-- Assigned task --
Count every line of these entries that holds the word "chevron", and reply with the number only.

-- Task data --

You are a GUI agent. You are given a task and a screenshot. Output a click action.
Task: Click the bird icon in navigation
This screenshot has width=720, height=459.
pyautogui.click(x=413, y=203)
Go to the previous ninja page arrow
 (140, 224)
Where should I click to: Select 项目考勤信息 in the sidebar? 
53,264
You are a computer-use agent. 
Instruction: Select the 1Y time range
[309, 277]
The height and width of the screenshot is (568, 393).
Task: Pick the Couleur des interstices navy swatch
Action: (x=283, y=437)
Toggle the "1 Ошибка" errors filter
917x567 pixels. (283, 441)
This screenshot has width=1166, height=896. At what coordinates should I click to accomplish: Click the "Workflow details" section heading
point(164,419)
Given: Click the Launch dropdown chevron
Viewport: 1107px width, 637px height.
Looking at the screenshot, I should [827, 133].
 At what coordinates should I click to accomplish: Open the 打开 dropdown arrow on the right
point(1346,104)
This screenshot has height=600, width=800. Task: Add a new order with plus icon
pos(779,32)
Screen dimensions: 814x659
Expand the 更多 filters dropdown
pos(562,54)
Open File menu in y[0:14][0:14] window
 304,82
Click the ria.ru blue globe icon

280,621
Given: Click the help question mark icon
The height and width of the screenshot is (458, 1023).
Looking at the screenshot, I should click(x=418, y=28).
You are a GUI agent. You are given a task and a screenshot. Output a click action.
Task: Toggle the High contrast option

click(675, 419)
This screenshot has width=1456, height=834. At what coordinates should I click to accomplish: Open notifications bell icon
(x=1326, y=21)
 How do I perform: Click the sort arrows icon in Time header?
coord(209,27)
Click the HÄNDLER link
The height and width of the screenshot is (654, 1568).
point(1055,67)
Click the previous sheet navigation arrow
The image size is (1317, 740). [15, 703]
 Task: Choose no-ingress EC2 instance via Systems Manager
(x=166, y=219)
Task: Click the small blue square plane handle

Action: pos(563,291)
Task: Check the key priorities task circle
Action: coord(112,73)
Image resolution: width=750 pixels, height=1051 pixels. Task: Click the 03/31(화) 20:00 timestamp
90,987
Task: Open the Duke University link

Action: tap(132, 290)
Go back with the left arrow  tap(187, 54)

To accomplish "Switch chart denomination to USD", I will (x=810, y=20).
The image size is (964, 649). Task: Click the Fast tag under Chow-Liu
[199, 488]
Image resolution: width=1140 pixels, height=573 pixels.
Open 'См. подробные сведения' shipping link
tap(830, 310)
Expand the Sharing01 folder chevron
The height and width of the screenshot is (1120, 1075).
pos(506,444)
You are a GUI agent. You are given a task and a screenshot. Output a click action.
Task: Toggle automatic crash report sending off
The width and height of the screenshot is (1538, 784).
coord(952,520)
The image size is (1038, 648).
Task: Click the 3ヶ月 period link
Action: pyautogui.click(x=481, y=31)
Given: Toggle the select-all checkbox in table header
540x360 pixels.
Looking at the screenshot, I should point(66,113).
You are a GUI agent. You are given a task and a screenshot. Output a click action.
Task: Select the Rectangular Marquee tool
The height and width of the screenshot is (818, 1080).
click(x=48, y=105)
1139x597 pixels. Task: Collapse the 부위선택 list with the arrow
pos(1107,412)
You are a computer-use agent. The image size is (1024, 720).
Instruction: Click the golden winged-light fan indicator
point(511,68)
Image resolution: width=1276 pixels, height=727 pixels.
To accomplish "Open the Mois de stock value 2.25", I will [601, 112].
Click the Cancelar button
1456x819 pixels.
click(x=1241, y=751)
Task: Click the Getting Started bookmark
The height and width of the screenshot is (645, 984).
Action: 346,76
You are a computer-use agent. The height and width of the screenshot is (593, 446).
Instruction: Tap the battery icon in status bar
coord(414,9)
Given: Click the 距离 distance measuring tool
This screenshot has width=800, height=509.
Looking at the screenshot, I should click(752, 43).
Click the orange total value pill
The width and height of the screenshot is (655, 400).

-- Result below --
2